Таким образом, зрелые экологические системы, вероятно, характеризуются наиболее устойчивым сигнальным полем, образуемым множеством стабильных элементов. Млекопитающим в этом процессе принадлежит ведущая роль, так как они оказывают наибольшее физическое воздействие на ландшафт и наиболее активно используют информацию, сохранённую в оставленных ими следах жизнедеятельности».

Ванисова, Никольский, 2012, op.cit.

Сигнальное поле —  блок памяти, регулирующий точность и устойчивость воспроизводства популяционной структуры через управление перемещениями и взаимодействиями особей. Чем выше плотность поселения и интенсивней взаимодействия, тем выше продукция вторичных сигналов, разность устойчивых концентраций которых в среде образует аттракторы, градиенты и т. д. элементы  поля. Если собственно сигнальное поле наиболее важно в плане дистанционного наведения активных вселенцев (направленность переселений которых связывает устойчивые группировки в системное целое, популяцию, позволяет «перебрасывать» особей из резерва в места недавнего истребления для восстановления численности), то для резидентов внутри группировок аналогичную функцию выполняет коммуникативная сеть с постоянным «подглядыванием» компаньонов друг за другом.

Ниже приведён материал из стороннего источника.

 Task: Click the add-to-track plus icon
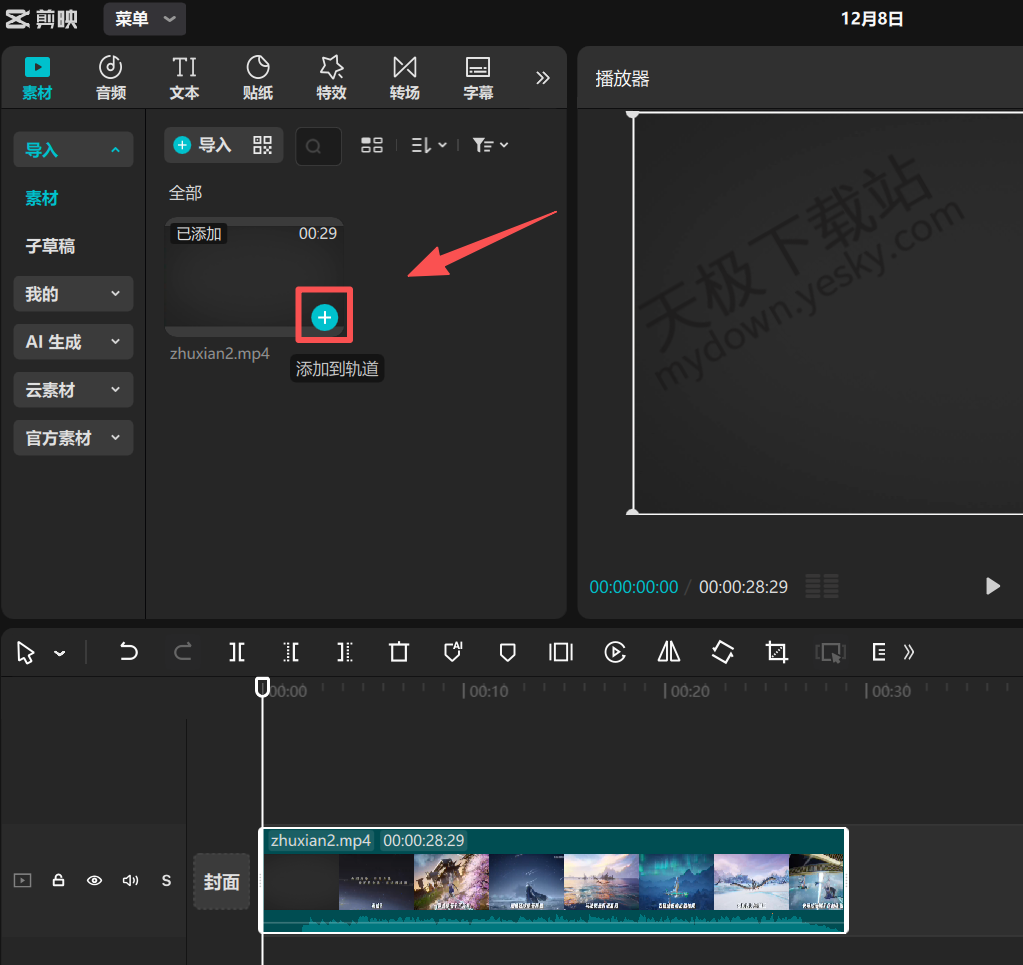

Так в каждой из местностей, заселённых видом, возникает система аттракторов, подправляемых и воспроизводимых из года в год, соотношение «силы» которых даёт представление о градиентах изменений плотности и устойчивости группировок в данной местности, т.е. градиентов их привлекательности для мигрантов и особей из «подвижного резерва популяции», выбирающих место для подселения. Так в каждой из местностей сигнальное поле прочерчивает градиенты социальной плотности: «вверх» по ним движутся успешные особи, переселением в более плотные/устойчивые группировки старающиеся повысить свой статус, «вниз» — лузеры, вытесненные с территорий, потерявшие партнёра и пр.

Между разными местностями то же сигнальное поле обеспечивает сортировку особей по потенциям развития поведения, перенаправляя предпочитающих социальный стресс энвиронментальному всё ближе к центральной части, а особей с противоположными предпочтениями — сбагривающее на периферию. В результате перемещения особей между поселениями не случайны, а организованы соответствующей системой градиентов (см. рис.6Б ниже).

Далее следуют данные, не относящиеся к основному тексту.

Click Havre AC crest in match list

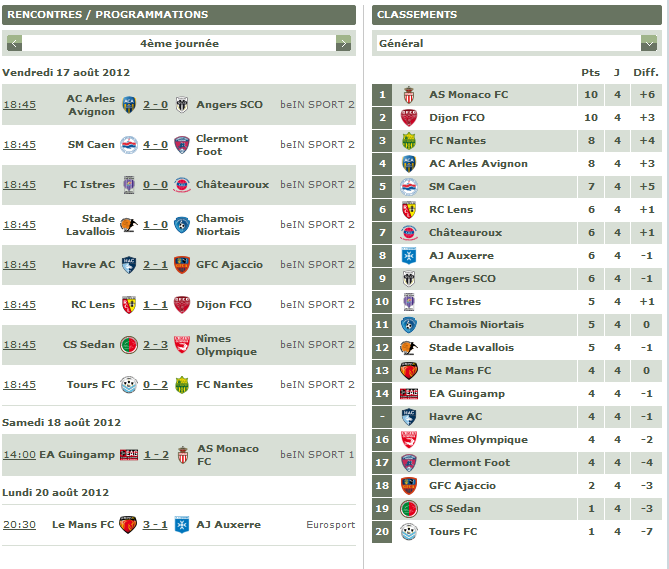pos(129,265)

Популяция как система с определённой структурой (информационным компонентом которой выступает сигнальное поле) «умеет управлять» перемещениями и взаимодействиями особей — своих элементов, так что с высокой вероятностью особи с определёнными потенциями развития поведения оказываются именно в той части ареала, в тех группировках, в той экологической среде, которая наиболее благоприятна с точки зрения развития именно их поведения (относящегося обычно к одной из N возможных жизненных стратегий). Лучше всего это выходит в урбанизированных популяциях, почему их структура устойчиво воспроизводится в ландшафтах с наиболее нестабильной и быстро меняющейся (и случайным образом и направленно) мозаичностью среды — в городах.

Поэтому популяции позвоночных в значительной степени автономизированы от среды: мало того, что социальная плотность уже существующих группировок создаёт как бы кокон, опосредующий все внешние воздействия на особей (так что действия, скажем, экологических факторов или паразитов воспринимаются через производимые ими изменения социальной среды), но также благодаря направляющей функции сигнального поля система так регулирует разнокачественность особей, растасовывая их между группировками в разных частях ареала, с разной социальной плотностью, разной устойчивостью и пр., что каждая особь с высокой вероятностью оказывается именно в той среде которая оптимальная для развития именно её поведенческих потенций. Если конечно, не погибнет в процессах сортировки и переброски, или в период пребывания в «подвижном резерве». Об этом же см. статьи Н.А.Щипанова с соавт. про мелких млекопитающих; иллюстрация механизма сортировки см. рис. 1А-Б здесь.

От саморегуляции к номогенезу?

Некогда Б.Б.Жуков при объяснении, почему достижения эпигенетики — не прорыв в эволюционной теории и не доказательство, что «Ламарк был прав», замечательно выразился об ошибочности «исходить не из веры в то, что организм всегда знает, как ему меняться под действием того или иного фактора». «На первом шаге» анализа эволюционных процессов это действительно так — пока мы абстрагируемся от того, что особи, существующие в мозаике местообитаний и подвергающиеся отбору, не независимы, а связаны вполне конкретными отношениями — социальными (к компаньонам), территориальными (к пространству), биотопическими (к растительности и пр. параметрам местообитания).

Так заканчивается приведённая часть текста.